The existing public procurement process, governed by the Public Procurement Act and Financial Administration and Audit Act 1973, provide significant flexibility and latitude in the awarding of public sector contracts.
Those worth less than $50,000 can be approved by a single Cabinet minister, while those valued at between $50,000 and $250,000 can be awarded by the Tenders Board, which is chaired by the Minister of Finance.
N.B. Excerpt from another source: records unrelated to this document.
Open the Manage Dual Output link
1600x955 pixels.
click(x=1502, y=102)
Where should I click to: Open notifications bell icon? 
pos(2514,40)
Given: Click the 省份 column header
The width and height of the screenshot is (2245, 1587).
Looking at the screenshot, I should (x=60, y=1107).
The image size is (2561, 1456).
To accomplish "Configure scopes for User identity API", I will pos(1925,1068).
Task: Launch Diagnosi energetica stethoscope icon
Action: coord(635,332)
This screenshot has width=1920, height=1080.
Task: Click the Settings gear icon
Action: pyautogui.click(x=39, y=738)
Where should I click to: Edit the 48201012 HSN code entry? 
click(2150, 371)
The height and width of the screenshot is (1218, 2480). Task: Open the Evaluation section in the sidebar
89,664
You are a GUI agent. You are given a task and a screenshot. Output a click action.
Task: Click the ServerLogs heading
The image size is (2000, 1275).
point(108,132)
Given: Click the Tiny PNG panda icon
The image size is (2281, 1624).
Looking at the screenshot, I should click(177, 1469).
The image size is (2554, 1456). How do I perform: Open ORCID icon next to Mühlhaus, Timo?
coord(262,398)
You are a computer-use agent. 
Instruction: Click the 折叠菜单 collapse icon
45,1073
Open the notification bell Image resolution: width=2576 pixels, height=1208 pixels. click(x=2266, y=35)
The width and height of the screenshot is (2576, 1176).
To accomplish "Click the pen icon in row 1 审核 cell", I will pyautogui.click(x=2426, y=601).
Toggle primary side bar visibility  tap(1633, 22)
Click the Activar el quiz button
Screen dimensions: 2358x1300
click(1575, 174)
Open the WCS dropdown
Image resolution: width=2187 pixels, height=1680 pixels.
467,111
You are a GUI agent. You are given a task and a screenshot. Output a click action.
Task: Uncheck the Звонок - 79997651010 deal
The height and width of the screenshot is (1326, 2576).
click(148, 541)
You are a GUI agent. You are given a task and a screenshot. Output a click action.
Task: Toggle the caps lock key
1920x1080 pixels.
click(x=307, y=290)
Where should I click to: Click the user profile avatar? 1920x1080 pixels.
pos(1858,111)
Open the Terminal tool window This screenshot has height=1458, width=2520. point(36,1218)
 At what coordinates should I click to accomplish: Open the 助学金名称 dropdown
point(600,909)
Tenders for contracts greater than $250,000 have to be approved by the Cabinet.
The US report acknowledged that the Christie administration has committed to “modernising and reforming government procurement” with assistance from the Inter-American Development Bank (IDB).
“Some US and Bahamian companies also complain that the tender process for public contracts is not consistent, and that it is difficult to obtain information on the status of bids,” the report added.
“Government of the Bahamas officials have told the [US] Embassy that the Government is preparing legislation to address concerns related to its investment policy and public procurement regime.”
Previous investment climate statements have sparked controversy, with a variety of Government ministers hitting back at their content, and asking the US government to provide specific examples to back up their concerns.
Sir Franklyn Wilson, the Arawak Homes and Sunshine Insurance chairman, last year told the US to “cure yourself” in response to the State Department’s annual human rights report, arguing that there was more corruption per capita in America than in the Bahamas.